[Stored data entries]

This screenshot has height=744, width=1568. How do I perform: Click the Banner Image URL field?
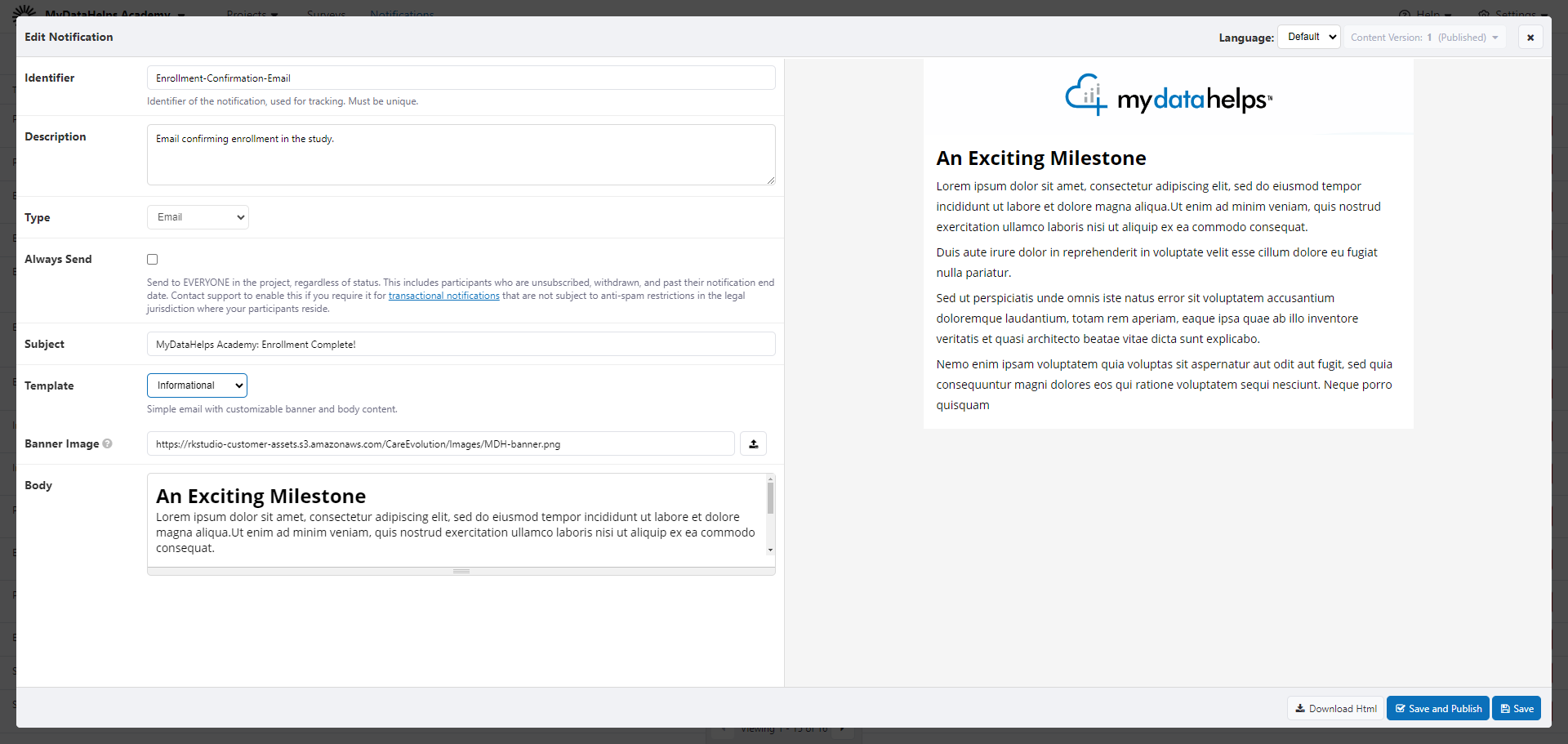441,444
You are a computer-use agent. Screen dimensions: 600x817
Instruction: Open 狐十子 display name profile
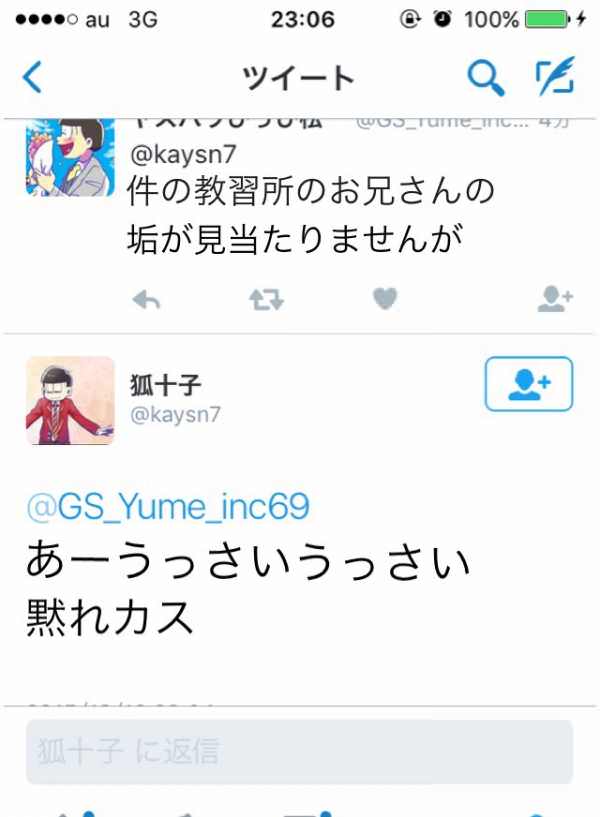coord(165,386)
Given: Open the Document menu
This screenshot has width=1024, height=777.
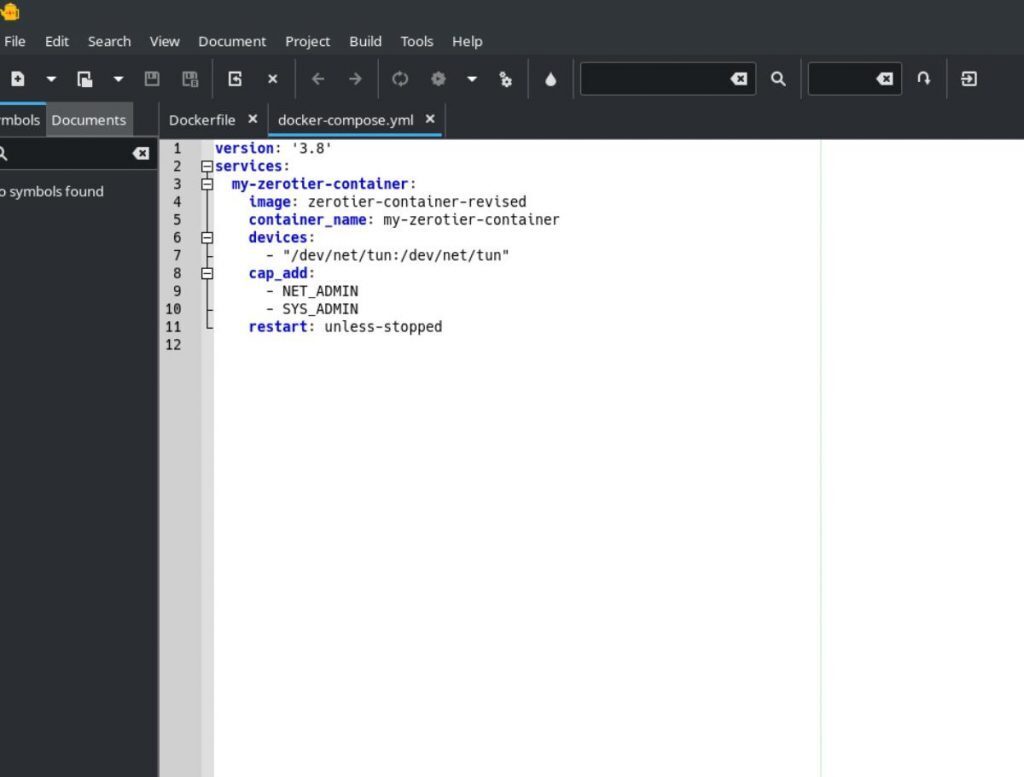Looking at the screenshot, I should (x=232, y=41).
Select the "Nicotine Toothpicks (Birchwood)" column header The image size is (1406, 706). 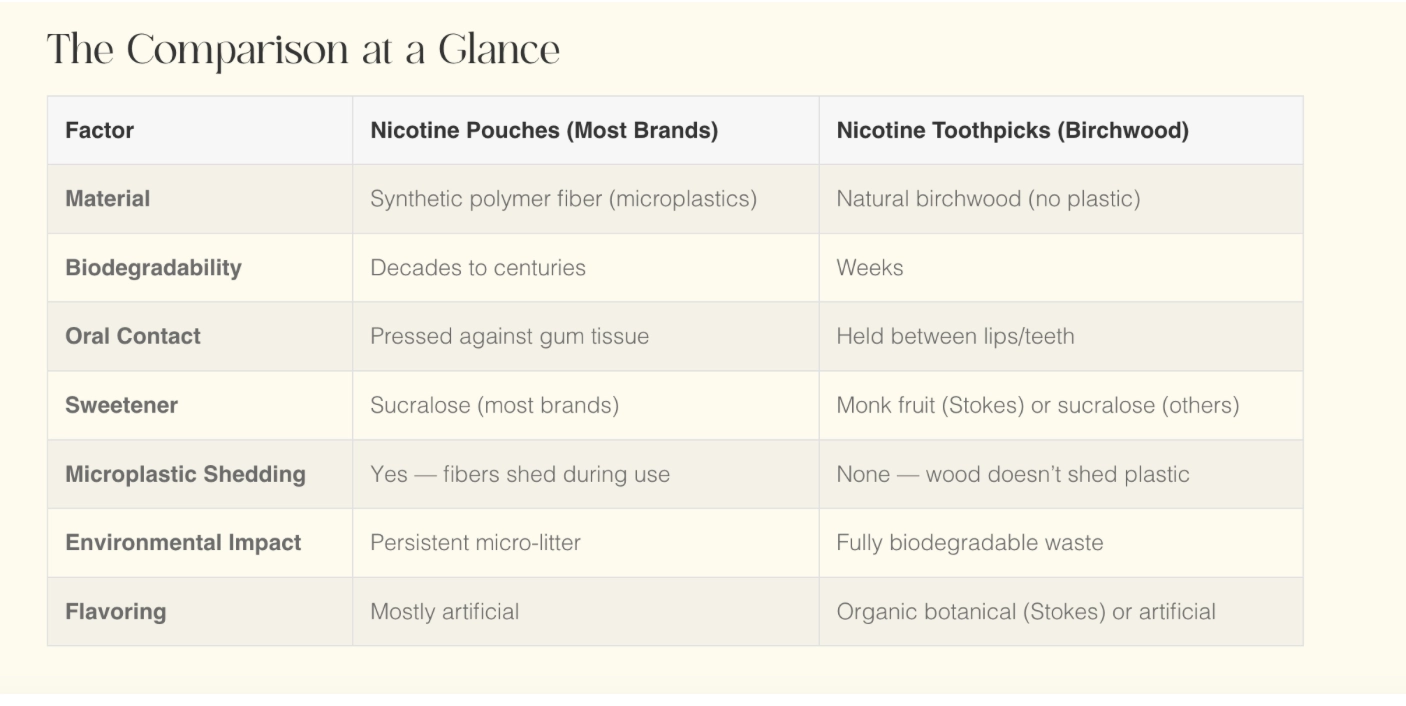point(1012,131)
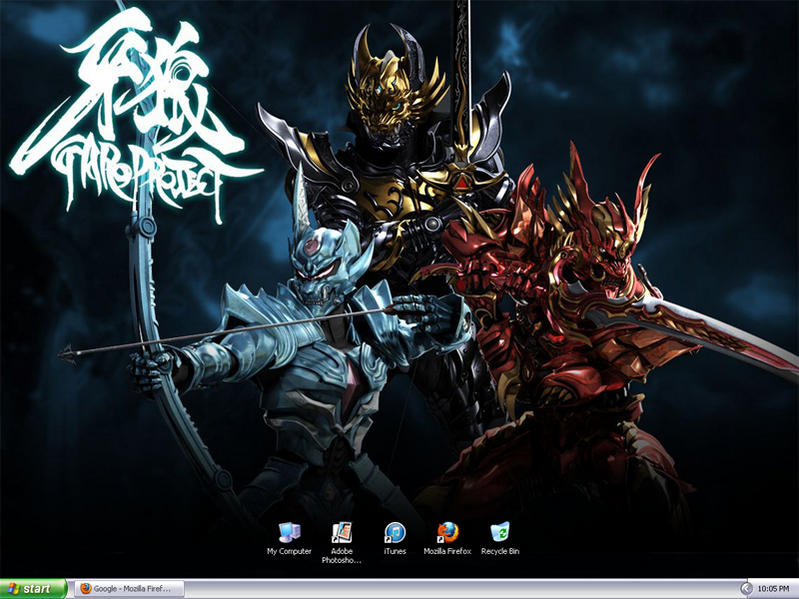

__Work instructions__:
From the first line of the records down through the line containing "Given: Open the Document menu", transcribe exactly those lines and no others, both ends kept, pictures dropped.

__Answer area__:
This screenshot has height=744, width=1568. How do I perform: Click the Banner Image URL field?
441,444
You are a computer-use agent. Screen dimensions: 600x817
Instruction: Open 狐十子 display name profile
coord(165,386)
Given: Open the Document menu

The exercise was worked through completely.